When morning broke, it found the wretched
man still clutching his uneasy couch, and blinking
like an owl at the bear, which still lay comfortably
on the ground below him. Unable to stand it any
longer, Tim resolved to have a short nap, even if
it should cost him his life. With this end in
view, he twined his arms and legs tightly round his
branch. The very act reminded him that his worsted
waistbelt might be twined round both body and branch,
for it was full two yards long. Wondering that
it had not occurred to him before, he hastily undid
it, lashed himself to the branch as well as he could,
and in a moment was sound asleep. This device
would have succeeded admirably had not one of his legs
slowly dropped so low down as to attract the notice
of the bear when it awoke. Rising to its full
height on its hind legs, and protruding its tongue
to the utmost, it just managed to touch Tim’s
toe. The touch acted liked an electric spark,
awoke him at once, and the leg was drawn promptly up.
But Tim had had a nap, and it is wonderful
how brief a slumber will suffice to restore the energies
of a man in robust health. He unlashed himself.
“Good mornin’ to ’ee,”
he said, looking down. “You’re there
yet, I see.”
He finished the salutation with a
loud yawn, and stretched himself so recklessly that
he almost fell off the branch into the embrace of his
expectant foe. Then he looked round, and, reason
having been restored, hit upon a plan of escape which
seemed to him hopeful.
We have said that the space he had
selected was rather open, but there were scattered
over it several large masses of rock, about the size
of an ordinary cart, which had fallen from the neighbouring
cliffs. Four of these stood in a group at about
fifty yards’ distance from his tree.
“Now, old Caleb,” he said,
“I’ll go in for it, neck or nothin’.
You tasted my toes this mornin’. Would
you like to try ’em again?”
He lowered his foot as he spoke, as
far down as he could reach. The bear accepted
the invitation at once, rose up, protruded his tongue
as before, and just managed to touch the toe.
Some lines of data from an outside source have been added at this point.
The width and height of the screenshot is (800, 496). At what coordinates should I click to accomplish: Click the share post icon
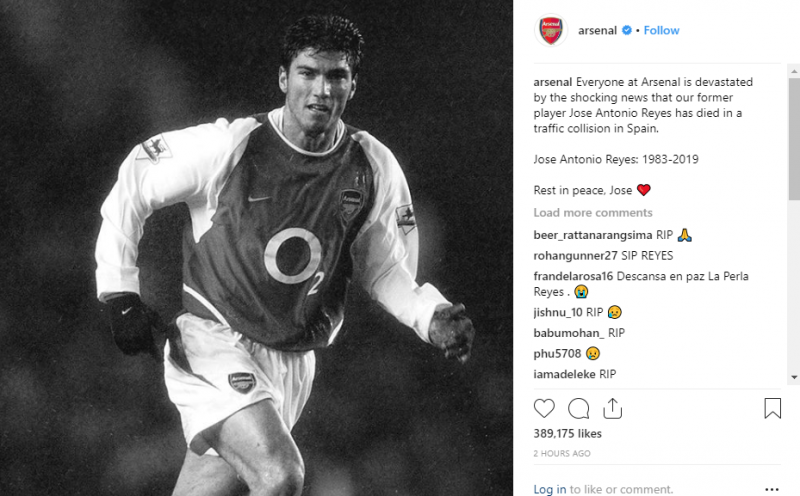click(x=613, y=408)
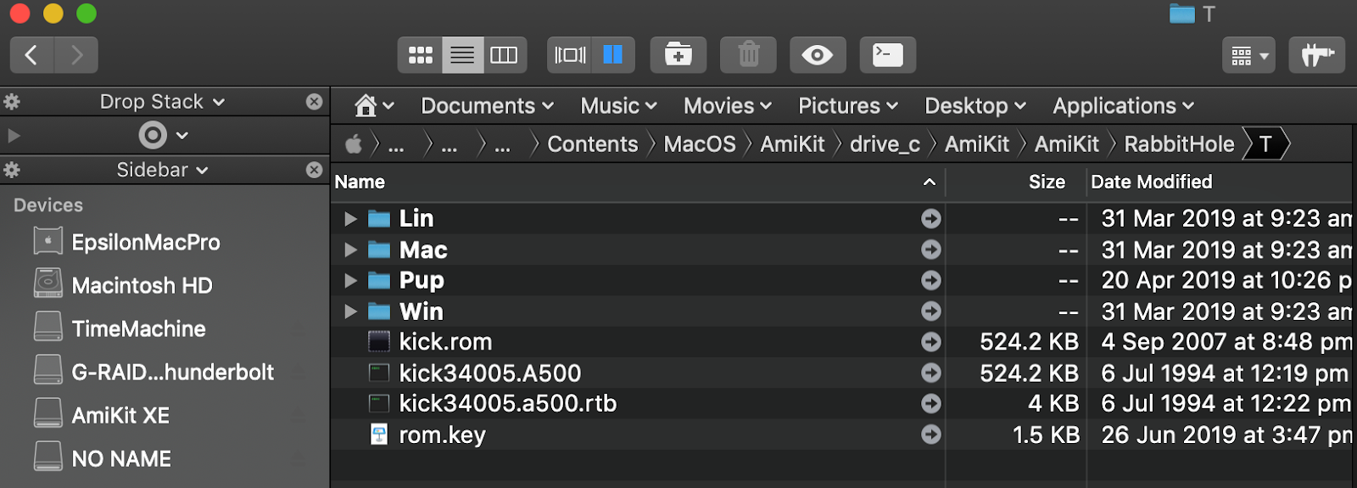Viewport: 1357px width, 488px height.
Task: Select RabbitHole in the path bar
Action: tap(1179, 144)
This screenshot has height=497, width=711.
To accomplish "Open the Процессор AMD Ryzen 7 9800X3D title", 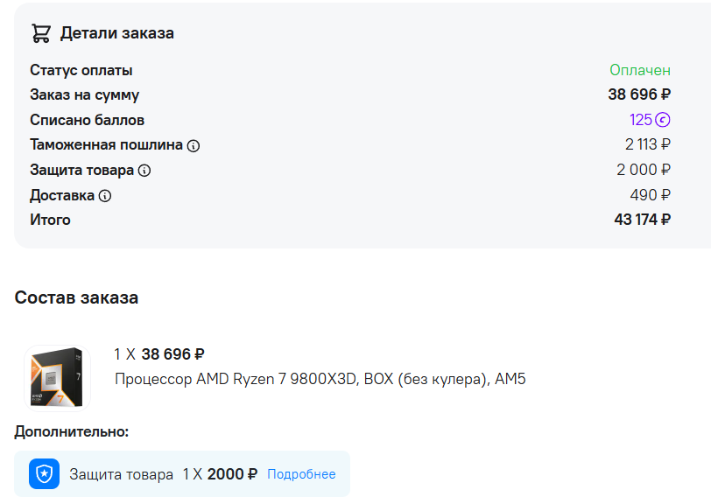I will click(320, 379).
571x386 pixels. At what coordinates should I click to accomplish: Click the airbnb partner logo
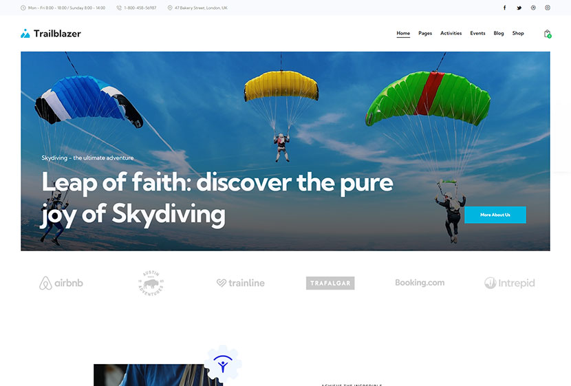(x=61, y=283)
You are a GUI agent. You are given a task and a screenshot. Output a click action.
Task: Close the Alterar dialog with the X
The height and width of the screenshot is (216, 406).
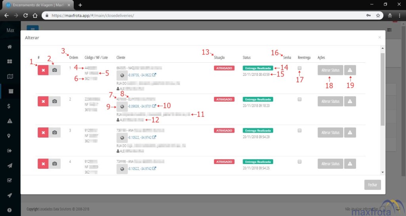pos(379,37)
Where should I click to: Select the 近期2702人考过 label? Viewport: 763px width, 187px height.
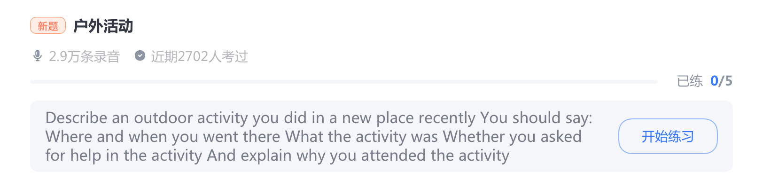pyautogui.click(x=200, y=56)
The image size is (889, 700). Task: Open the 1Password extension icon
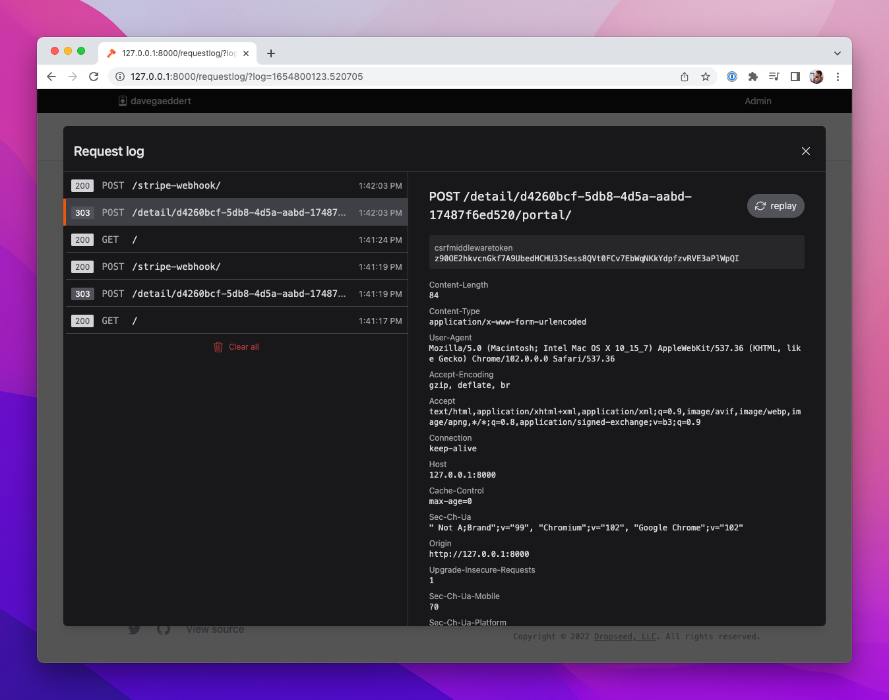[732, 77]
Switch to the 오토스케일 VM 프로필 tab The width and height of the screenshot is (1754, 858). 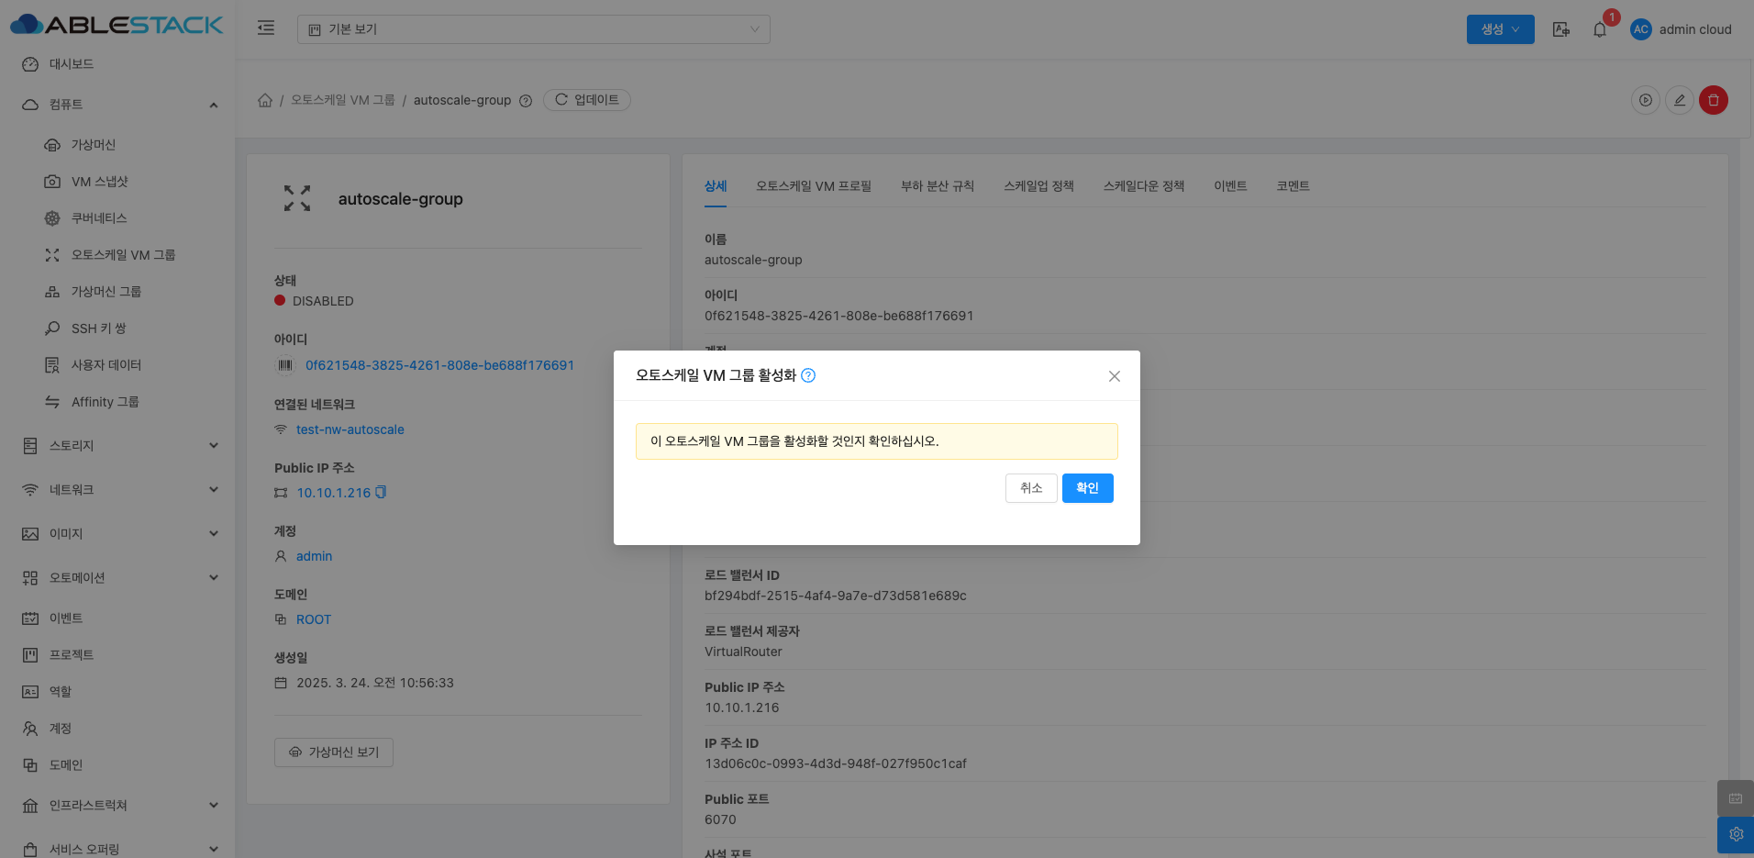(813, 186)
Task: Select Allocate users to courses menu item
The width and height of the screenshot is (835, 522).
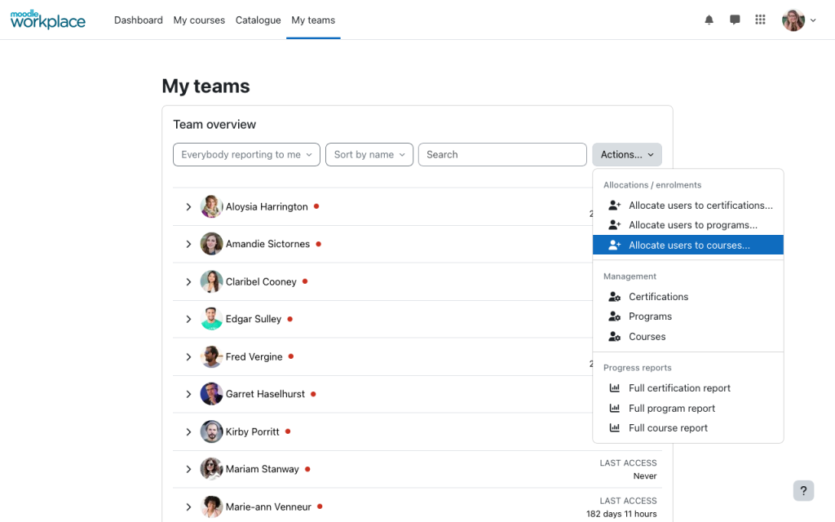Action: tap(688, 245)
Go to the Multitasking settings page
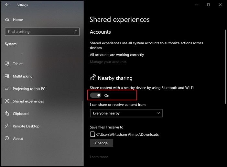227x167 pixels. point(23,76)
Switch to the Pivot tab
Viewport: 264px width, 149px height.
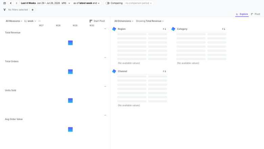coord(256,14)
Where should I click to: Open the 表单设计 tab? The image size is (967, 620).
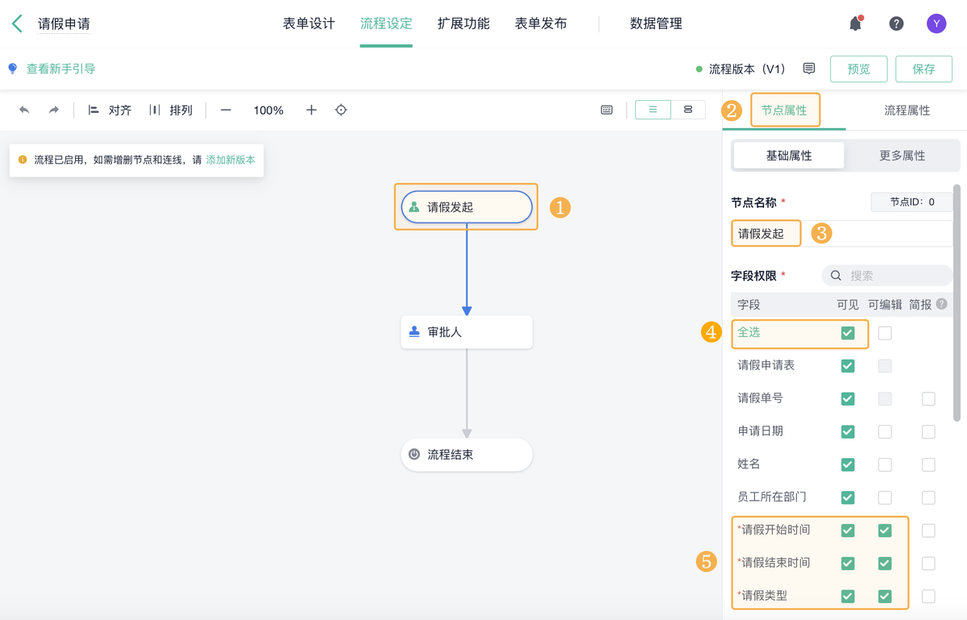pos(309,23)
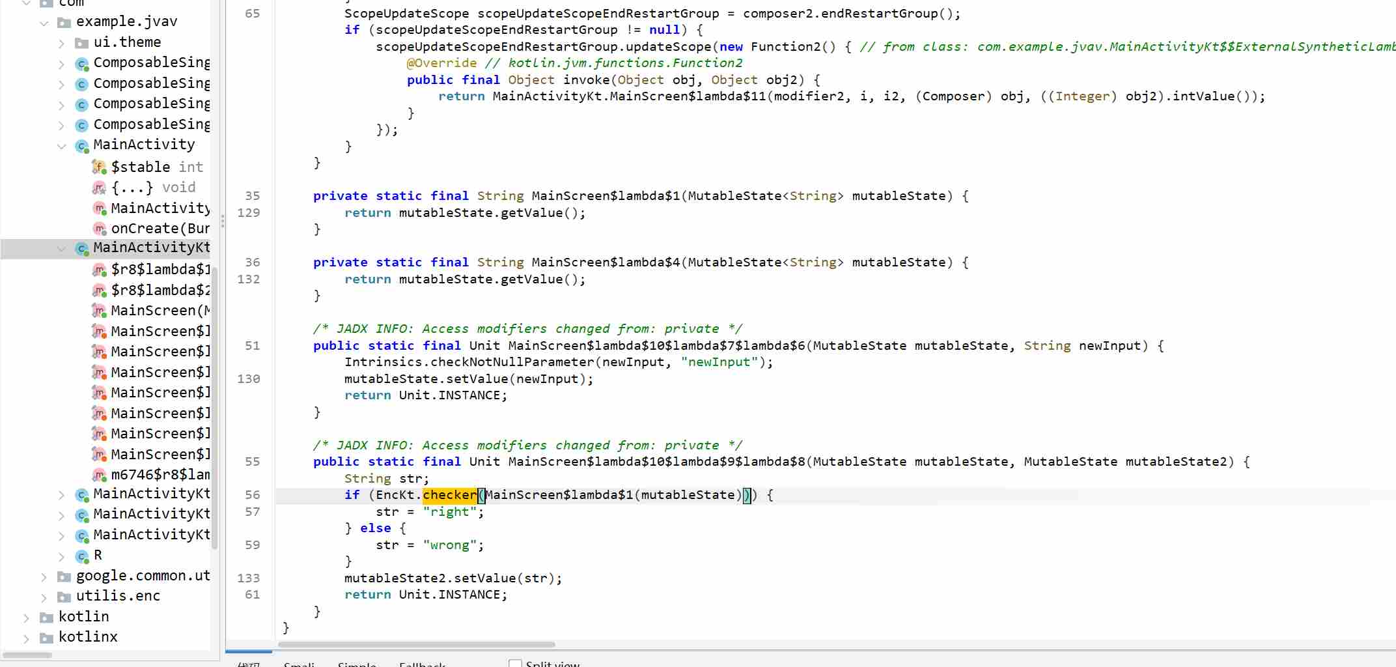Click the highlighted checker method call
This screenshot has width=1396, height=667.
(x=449, y=495)
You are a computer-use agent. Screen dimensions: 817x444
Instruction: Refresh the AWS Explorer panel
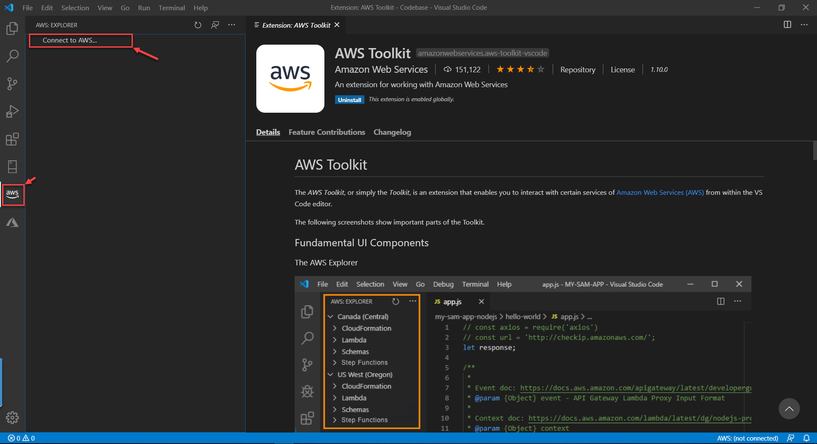(198, 25)
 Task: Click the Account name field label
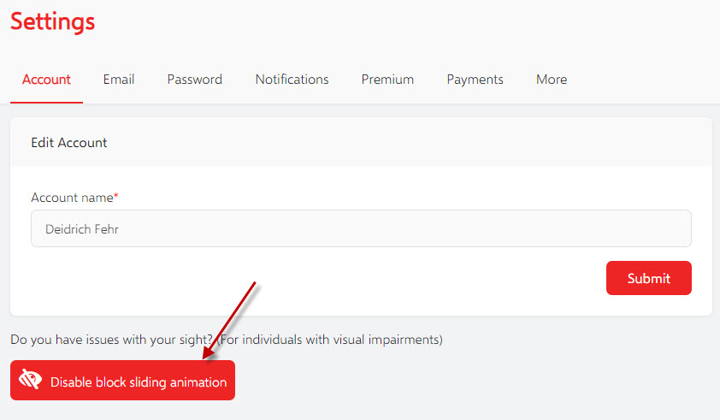pos(72,198)
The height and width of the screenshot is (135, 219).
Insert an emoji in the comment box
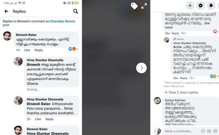pyautogui.click(x=203, y=131)
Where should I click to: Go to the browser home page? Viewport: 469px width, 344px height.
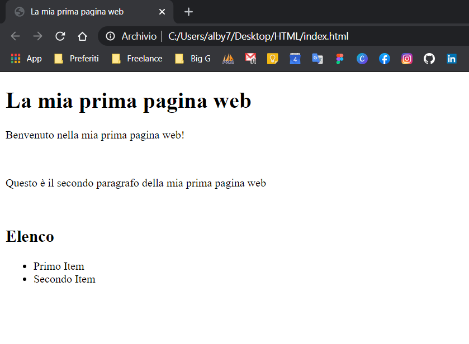[x=82, y=36]
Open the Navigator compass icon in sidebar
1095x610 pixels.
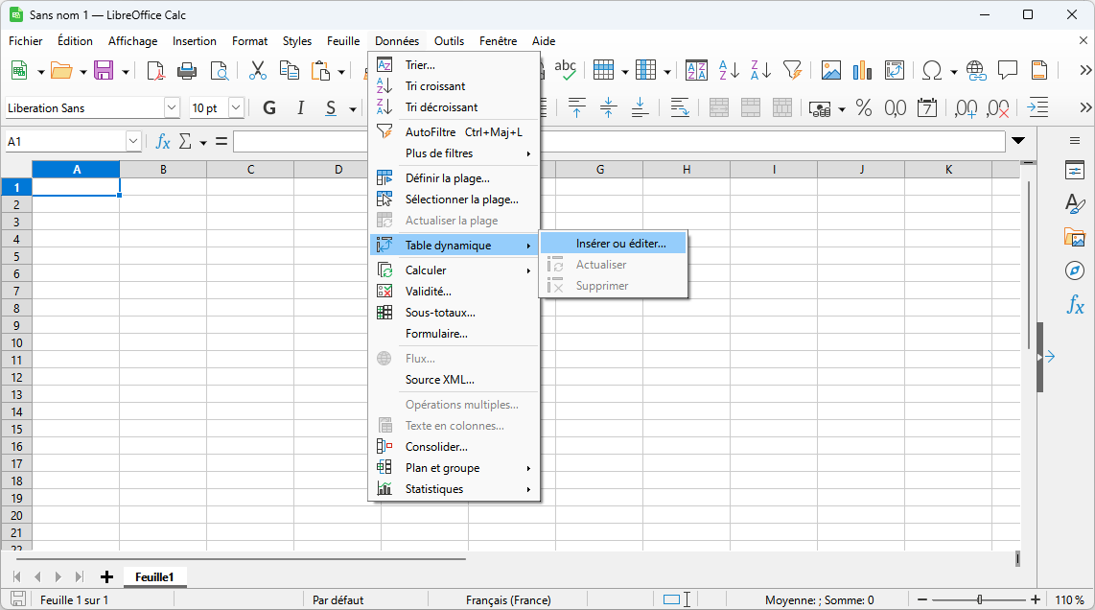(x=1075, y=270)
Now it is scarcely needful to say that a strong man
leading the life of a hunter in the Rocky Mountains
is an athlete. Tim thought no more of swinging
himself up into a tree by the muscular power of his
arms than you would think of stepping over a narrow
ditch. When the bear was standing in its most
upright attitude, he suddenly swung down, held on to
the branch with his hands, and drove both his feet
with such force against the bear’s chin that
it lost its balance and fell over backwards with an
angry growl. At the same moment Tim dropped to
the ground, and made for the fallen rocks at a quicker
rate than he had ever run before. Bruin scrambled
to his feet with amazing agility, looked round, saw
the fugitive, and gave chase. Darting past the
first rock, it turned, but Little Tim, of course,
was not there. He had doubled round the second,
and taken refuge behind the third mass of rock.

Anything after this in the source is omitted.